* [Document]:

Planning a Day of Fasting and Penance
National Catholic Reporter
December 27, 2006
Pope Benedict XVI's personal preacher, it was reported recently, asked the pope to declare a day of fasting and penance to atone for the "abominations" committed inside the church "by its own ministers and pastors."
The moment passed with relatively little fanfare, and that is unfortunate, because it is certainly noteworthy that a figure so close to the pope – Father Raniero Cantalamessa – would acknowledge that the crisis is severe. The church "paid a high price," as a result of the scandal, he said.
Father Cantalamessa also suggested that "a day of fasting and penance" take place "at local and national levels, where the problem was particularly strong, to publicly express repentance before God and solidarity with the victims." We have some suggestions that we'll dare to pass on about how such days of repentance might occur.
But, first, it is also worthy of note that 22 years after the first national story about the crisis appeared in these pages, the Vatican this year is not only taking notice but also finally taking significant action. Father Cantalamessa's works come in the wake of Benedict's own assessment to bishops in October that the sex abuse scandals had damaged trust and confidence between people and clerical leaders and that "the wounds caused by such acts run deep."
And those words followed Benedict's swift action in 2005 to remove Father Marcial Maciel, founder of the Legionaries of Christ, a conservative religious order, from public ministry. To the outside world, it was a light sentence for one repeatedly and credibly accused of molesting youngsters in his charge over the years. But for anyone familiar with the slow and cautious pace of ecclesiastical justice and the awful record of the recent pope on this matter, the disciplining of Father Maciel, a favorite of Pope John Paul II, was momentous. It sent a clear signal that 20 years of papal indifference and refusal to look honestly at the facts had come to an end.
One of the dangers of reporting this story aggressively and consistently over the years is the possibility of getting lost in the church's wounds. The church, after all, is far more than the sex-abuse scandal. But since the pope's own man has made a case for the seriousness of the matter and suggested that public repentance is in order, we'll risk a few more thoughts on the subject.
By all indications, Benedict became convinced by the facts that he had begun to read in the files from the United States on other cases and, in the case of Father Maciel, by the preponderance of evidence that the Congregation for the Doctrine of the Faith had gathered from former seminarians and priests in the United States, Spain, Mexico and elsewhere.
In other words, he put aside his earlier presumptions that the crisis was the work of anti-Catholics and irresponsible media, and he apparently turned down the volume on those who were trying to convince the world that the solution to the problem was simply a matter of "fidelity" and that Father Maciel was a victim of either imaginative or lying scoundrels. To the church's benefit, Benedict took the time to see for himself and began actually looking at the data, even before he became pope.
The evidence was, apparently, compelling.
So we would suggest one more step for those in the Vatican who finally "get it" and who see the significance of some public declaration about what went on. Before the wheels get rolling on a symbolic gesture that will dissipate into the air as quickly as many others have, consider what is at stake and what our traditions require of us.
Let us, finally, tell the truth.
What is it? Much of it is contained in documentation that remains tied up in legal proceedings and protected by members of the hierarchy, the very ones being called on to publicly repent.

* [Goals]:
[1] In the text on a day of fasting and penance, who asked Pope Benedict XVI to declare a day of fasting and penance?
[2] From the text on a day of fasting and penance, extract the passage starting at "In other words, he" and ending at "require of us.", copied word for word.

* [Raw records]:
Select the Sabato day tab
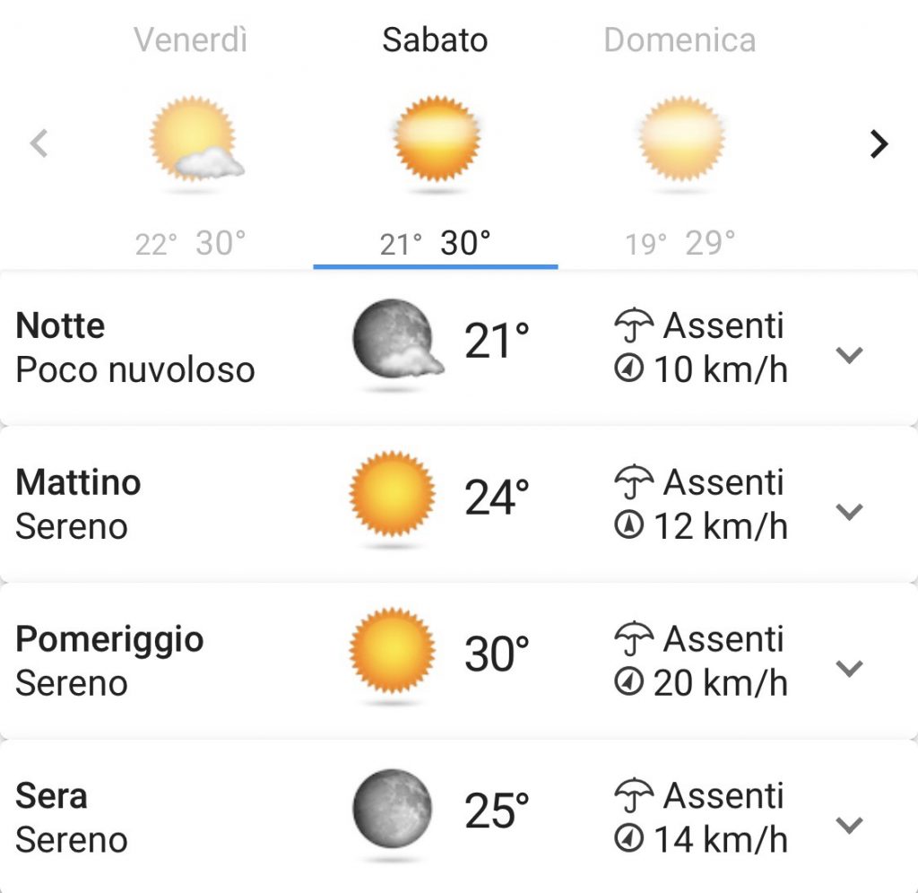 pyautogui.click(x=435, y=141)
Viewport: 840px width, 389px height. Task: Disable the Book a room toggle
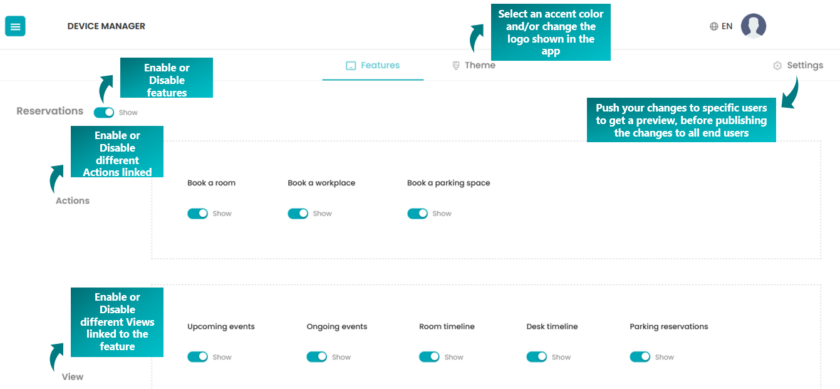(197, 214)
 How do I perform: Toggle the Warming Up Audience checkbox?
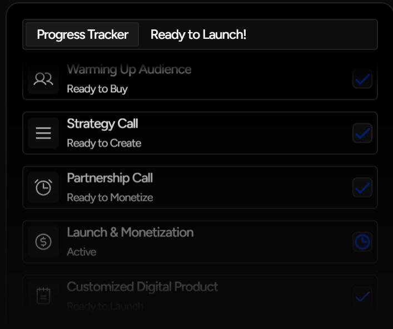362,79
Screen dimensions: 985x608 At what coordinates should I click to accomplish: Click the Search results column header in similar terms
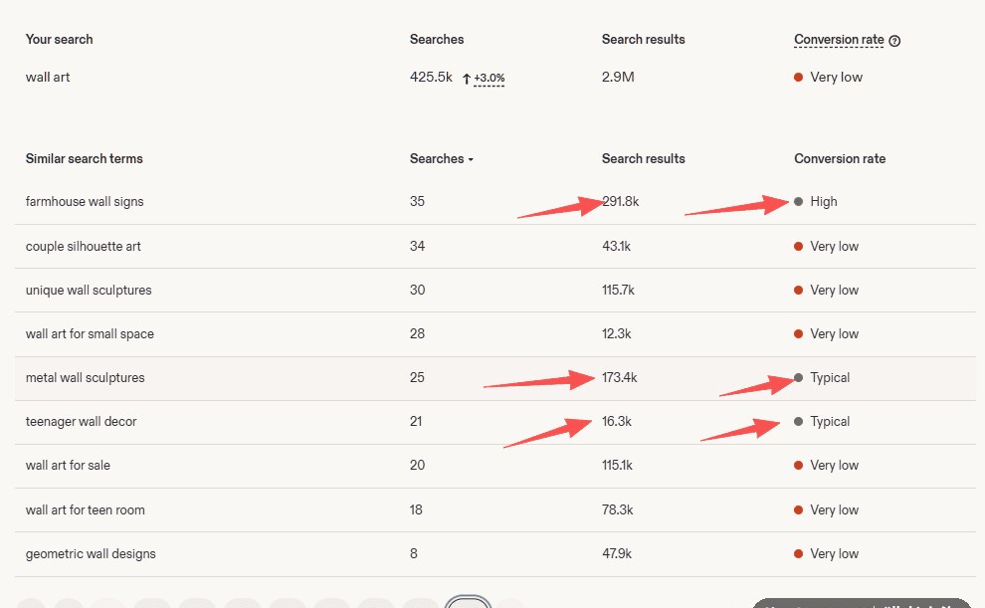click(x=644, y=159)
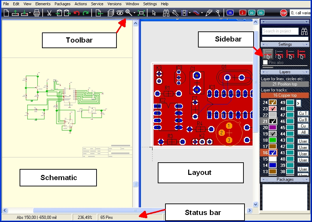Image resolution: width=312 pixels, height=222 pixels.
Task: Click the Search in project field
Action: click(280, 31)
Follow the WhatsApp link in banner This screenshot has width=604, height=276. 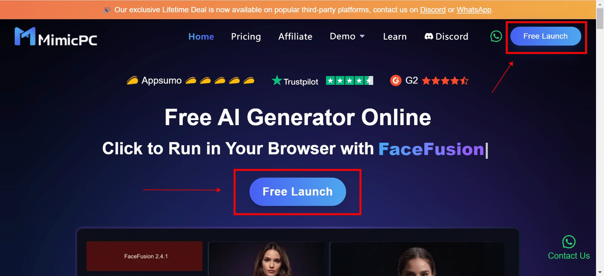coord(474,10)
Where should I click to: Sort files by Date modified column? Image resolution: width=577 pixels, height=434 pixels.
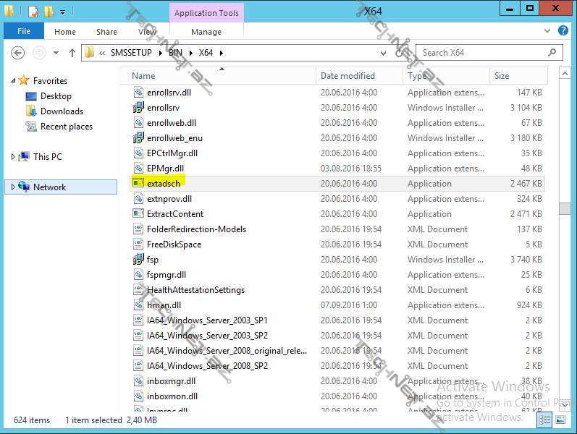348,76
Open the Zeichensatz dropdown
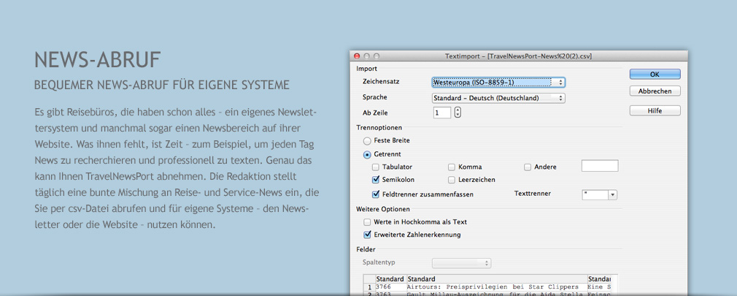This screenshot has width=737, height=296. [498, 83]
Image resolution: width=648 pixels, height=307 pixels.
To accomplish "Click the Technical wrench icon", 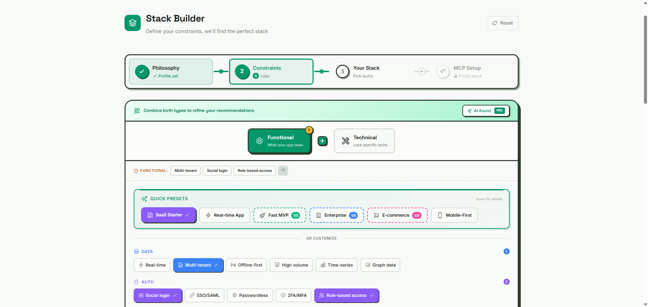I will [x=345, y=141].
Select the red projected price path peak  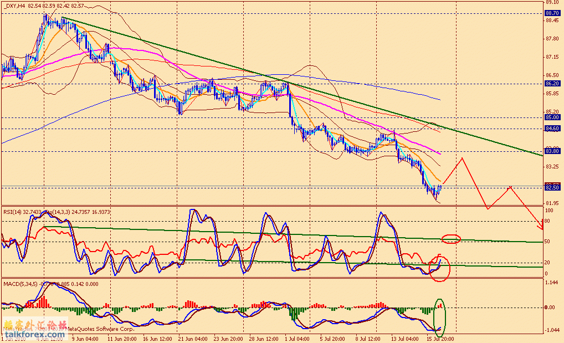461,158
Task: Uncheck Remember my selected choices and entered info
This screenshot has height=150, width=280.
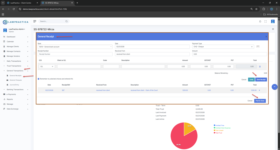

* [Outputs for the tasks]:
[1] Father Raniero Cantalamessa, the pope's personal preacher.

[2]
In other words, he put aside his earlier presumptions that the crisis was the work of anti-Catholics and irresponsible media, and he apparently turned down the volume on those who were trying to convince the world that the solution to the problem was simply a matter of "fidelity" and that Father Maciel was a victim of either imaginative or lying scoundrels. To the church's benefit, Benedict took the time to see for himself and began actually looking at the data, even before he became pope.
The evidence was, apparently, compelling.
So we would suggest one more step for those in the Vatican who finally "get it" and who see the significance of some public declaration about what went on. Before the wheels get rolling on a symbolic gesture that will dissipate into the air as quickly as many others have, consider what is at stake and what our traditions require of us.